Intel's competitor AMD enhanced Intel's MMX with the 3DNow! instruction set to work with floating-point numbers. Intel would follow AMD's lead on floating-point math and created the SSE extension a year after 3DNow! was introduced.



MMX is officially a meaningless initialism trademarked by Intel[citation needed]; unofficially, the initials have been variously explained as standing for MultiMedia eXtension, Multiple Math eXtension, or Matrix Math eXtension.

AMD, during one of its numerous court battles with Intel, produced marketing material from Intel indicating that MMX stood for "Matrix Math Extensions". The idea that it stands for nothing is an Intel corporate position meant to suggest that it is of trademarked status and cannot be used by AMD or other x86 clone manufacturers in their own marketing material.[3]

Technical details

MMX defined eight registers, known as MM0 through MM7 (henceforth referred to as MMn). To avoid compatibility problems with the context switch mechanisms in existing operating systems, these registers were aliases for the existing x87 FPU stack registers (so no new registers needed to be saved or restored). Hence, anything that was done to the floating point stack would also affect the MMX registers and vice versa. However, unlike the FP stack, the MMn registers are directly addressable (random access).
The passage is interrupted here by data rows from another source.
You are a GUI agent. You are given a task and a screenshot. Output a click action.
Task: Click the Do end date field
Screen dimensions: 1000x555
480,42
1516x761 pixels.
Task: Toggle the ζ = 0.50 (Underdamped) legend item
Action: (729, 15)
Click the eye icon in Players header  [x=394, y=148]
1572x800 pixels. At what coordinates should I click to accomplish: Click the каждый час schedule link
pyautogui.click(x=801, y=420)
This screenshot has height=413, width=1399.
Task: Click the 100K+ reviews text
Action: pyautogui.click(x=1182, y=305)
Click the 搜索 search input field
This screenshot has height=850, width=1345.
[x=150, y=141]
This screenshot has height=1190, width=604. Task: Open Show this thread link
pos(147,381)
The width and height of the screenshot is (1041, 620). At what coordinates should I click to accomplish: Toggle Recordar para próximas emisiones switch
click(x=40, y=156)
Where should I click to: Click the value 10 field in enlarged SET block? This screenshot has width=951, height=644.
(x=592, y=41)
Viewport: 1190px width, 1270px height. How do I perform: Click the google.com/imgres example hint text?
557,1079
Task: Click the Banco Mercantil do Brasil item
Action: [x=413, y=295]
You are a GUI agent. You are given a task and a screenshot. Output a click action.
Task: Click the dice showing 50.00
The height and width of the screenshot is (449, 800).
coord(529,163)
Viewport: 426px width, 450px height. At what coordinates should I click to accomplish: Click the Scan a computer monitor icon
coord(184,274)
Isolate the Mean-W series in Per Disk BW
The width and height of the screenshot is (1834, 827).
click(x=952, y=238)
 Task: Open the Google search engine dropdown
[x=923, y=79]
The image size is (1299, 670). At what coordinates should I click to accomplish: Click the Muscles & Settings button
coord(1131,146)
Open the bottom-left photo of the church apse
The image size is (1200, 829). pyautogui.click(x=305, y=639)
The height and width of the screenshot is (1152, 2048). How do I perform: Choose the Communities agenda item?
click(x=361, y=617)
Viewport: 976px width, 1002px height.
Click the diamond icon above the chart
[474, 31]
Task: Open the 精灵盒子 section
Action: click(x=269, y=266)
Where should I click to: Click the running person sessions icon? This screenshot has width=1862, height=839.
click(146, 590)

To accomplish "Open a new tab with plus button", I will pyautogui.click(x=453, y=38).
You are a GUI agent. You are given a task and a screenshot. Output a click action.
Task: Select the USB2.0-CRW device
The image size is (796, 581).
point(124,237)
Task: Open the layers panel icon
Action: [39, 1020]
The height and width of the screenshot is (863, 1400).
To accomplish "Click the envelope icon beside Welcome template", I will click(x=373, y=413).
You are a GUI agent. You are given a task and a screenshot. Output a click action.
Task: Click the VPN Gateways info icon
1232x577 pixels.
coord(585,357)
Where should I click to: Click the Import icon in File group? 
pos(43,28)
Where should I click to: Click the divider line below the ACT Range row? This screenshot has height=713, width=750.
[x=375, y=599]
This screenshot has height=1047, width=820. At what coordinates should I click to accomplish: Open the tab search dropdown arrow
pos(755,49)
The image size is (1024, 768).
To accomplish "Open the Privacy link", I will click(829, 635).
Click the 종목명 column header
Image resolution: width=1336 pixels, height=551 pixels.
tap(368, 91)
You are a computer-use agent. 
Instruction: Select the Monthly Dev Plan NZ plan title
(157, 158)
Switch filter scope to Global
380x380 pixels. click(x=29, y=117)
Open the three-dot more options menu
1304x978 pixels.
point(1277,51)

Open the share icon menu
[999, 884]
Each of the MMn registers holds 64 bits (the mantissa-part of a full 80-bit FPU register). The main usage of the MMX instruction set is based on the concept of packed data types, which means that instead of using the whole register for a single 64-bit integer, two 32-bit integers, four 16-bit integers, or eight 8-bit integers may be processed concurrently.

The mapping of the MMX registers onto the existing FPU registers made it somewhat difficult to work with floating point and SIMD data in the same application. To maximize performance, programmers often used the processor exclusively in one mode or the other, deferring the relatively slow switch between them as long as possible.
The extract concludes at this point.